Source extract:

- - - - - - -

1. Field of the Invention
The present invention relates generally to computer systems and more particularly to bandwidth utilization of a memory bus in a computer system wherein a bus master prefetch unit responds to a bus master request for accessing a first line of data by fetching a second adjacent line of data and storing it in a prefetch buffer for later access subsequent to accessing the first line.
2. Description of the Prior Art
In today's information based society, computer systems are widely used, for example in enterprises, homes, universities, manufacturing units, government organizations and research centers. Modern day computers need to perform several tasks simultaneously. These tasks may include execution of large and sophisticated applications that benefit from faster computer systems with higher processing speed.
The overall processing speed of a computer system depends on the speed of its various components. Today's computers employ high-speed processing units. However, each component of a computer system can limit the overall speed of the system. One such component that limits the processing speed of a computer system is the memory bus that connects a memory device, for example an external DRAM, to the other components of the computer system.
The memory bus may have many masters which may be controllers, for accessing the memory device through the memory bus. Several applications can access the memory device through the bus masters. Bus masters include various internal hardware components such as processors, Direct Memory Access (DMA) controllers and so forth. All the masters of the memory bus are connected to the memory bus through a memory controller. The memory controller arbitrates over the bus masters for access to the memory device by prioritizing requests from various bus masters according to predefined rules.
Requests for access to the memory device are queued in the memory controller. The memory controller allows the masters to access the memory device one by one. Each request has to wait for its turn to gain access to the memory device. This limits the overall speed of processing. Further, there are times when there is no request in queue. In such times, the memory bus remains idle.

- - - - - - -

Provided information:
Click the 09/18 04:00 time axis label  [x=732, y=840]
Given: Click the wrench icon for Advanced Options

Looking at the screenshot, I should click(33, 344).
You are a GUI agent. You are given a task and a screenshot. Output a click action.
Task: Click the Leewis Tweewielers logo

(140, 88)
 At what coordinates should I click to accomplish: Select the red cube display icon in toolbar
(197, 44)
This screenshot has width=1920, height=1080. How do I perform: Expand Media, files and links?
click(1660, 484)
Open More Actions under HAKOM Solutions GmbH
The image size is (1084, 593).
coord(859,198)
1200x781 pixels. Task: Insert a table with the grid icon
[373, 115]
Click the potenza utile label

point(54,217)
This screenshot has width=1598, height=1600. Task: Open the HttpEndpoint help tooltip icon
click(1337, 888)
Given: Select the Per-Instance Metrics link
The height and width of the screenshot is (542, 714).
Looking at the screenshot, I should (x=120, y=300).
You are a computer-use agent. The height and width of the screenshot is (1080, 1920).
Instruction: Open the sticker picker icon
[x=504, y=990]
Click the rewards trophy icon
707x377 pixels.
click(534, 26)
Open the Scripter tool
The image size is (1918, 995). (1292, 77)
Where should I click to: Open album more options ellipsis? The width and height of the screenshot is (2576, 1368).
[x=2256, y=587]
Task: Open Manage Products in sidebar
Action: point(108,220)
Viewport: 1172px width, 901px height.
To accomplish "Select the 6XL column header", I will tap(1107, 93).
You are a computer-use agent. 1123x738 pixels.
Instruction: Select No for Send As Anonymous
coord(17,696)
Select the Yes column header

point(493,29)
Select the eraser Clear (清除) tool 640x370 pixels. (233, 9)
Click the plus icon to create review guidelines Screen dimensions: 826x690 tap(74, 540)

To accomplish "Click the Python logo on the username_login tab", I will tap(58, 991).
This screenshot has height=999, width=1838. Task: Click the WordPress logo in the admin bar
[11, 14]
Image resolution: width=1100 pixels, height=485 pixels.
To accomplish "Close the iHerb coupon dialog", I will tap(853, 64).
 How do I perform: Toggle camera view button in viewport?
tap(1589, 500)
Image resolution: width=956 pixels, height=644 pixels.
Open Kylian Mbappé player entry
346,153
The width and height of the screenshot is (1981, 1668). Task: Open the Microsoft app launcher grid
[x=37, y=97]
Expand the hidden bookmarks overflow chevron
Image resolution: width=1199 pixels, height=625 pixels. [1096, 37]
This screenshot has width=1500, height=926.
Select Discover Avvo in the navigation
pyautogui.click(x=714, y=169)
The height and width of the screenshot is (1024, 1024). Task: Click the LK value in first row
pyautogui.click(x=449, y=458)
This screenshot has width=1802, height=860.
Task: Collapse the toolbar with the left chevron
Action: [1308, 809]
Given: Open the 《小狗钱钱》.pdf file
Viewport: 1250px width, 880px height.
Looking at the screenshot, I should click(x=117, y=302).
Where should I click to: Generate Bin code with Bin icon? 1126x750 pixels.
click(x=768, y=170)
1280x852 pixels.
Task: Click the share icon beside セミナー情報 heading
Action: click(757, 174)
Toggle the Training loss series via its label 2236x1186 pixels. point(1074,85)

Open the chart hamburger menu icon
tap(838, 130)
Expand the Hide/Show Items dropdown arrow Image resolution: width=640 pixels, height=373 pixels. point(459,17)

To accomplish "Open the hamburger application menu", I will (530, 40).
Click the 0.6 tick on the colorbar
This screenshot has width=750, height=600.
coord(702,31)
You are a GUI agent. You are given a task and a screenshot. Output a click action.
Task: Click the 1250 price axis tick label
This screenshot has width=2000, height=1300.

- - - - - - -

Short problem A: In the patent background, how does the memory controller prioritize requests from the various bus masters?
Short problem B: The patent background lists places where computer systems are widely used. Name every one.

Result A: According to predefined rules.

Result B: Enterprises, homes, universities, manufacturing units, government organizations, research centers